Most of the time, people who write reviews just write based on first glance impressions. It's not like they have used the stuff for a while and are posting their reactions. No. They usually just open a box, play around for a few minutes, and write a "review". It's useless. Same goes for a lot of software reviews. They install, click around for a minute, then write a review regurgitating the same info listed on the website. Nothing substantial at all. Again, useless.
-superboyac
That's a pet peeve of mine. It's rampant in consumer electronics.
There are some good sites that are trustworthy though. DPReview. Tom's Hardware. Ken Rockwell. etc. etc. They really put stuff through the paces. However, you need to read more than 1 review to understand where they are coming from. e.g. Ken Rockwell can be hyper-critical at times, so you need to know that.
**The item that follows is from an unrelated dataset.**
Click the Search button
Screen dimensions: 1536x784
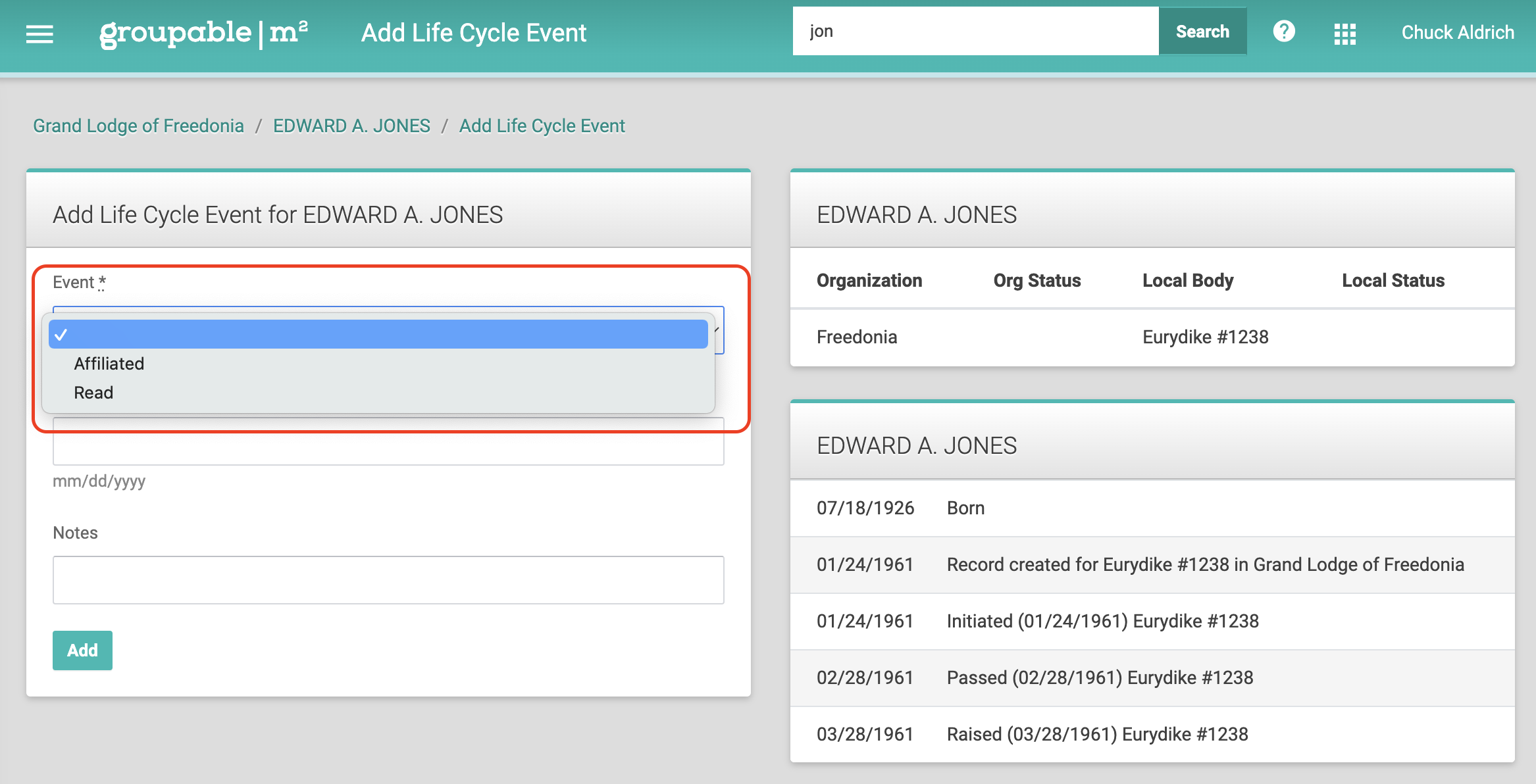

If you're not turning up decent results, often times you're just looking in the wrong places. There are times though that the information just is NOT out there. At all. Sometimes you need to be indirect in your searching.
Here's an example... I'm currently doing iPhone development with MonoTouch. It is pretty new and the developer community isn't very large, so there isn't a huge amount of resources like there is for general C# development. As such, I can't find answers to problems at all. e.g. I spent more than a day farting around with bugs that are literally trivial to solve if you have 1 tiny piece of information... BUT... I can search for information in Objective-C and Xcode. There are some significant differences, but if I'm able to fill in enough blanks there, then my searches for information in Objective-C are good enough, albeit time-consuming.
For a concrete example, I was having problems getting information from an MPMediaItem because there wasn't sufficient information on it available, and the Objective-C examples weren't helping much until I filled in some blanks and experimented.
Details here on MPMediaItem in MonoTouch. It's simple enough once I filled in a blank.
For a different software example, if you need information on ACME Archiver and can't find it, then maybe information on WinZip or WinRar might fill in enough of the blanks.
Anyways, just one search strategy that I've had some degree of success with.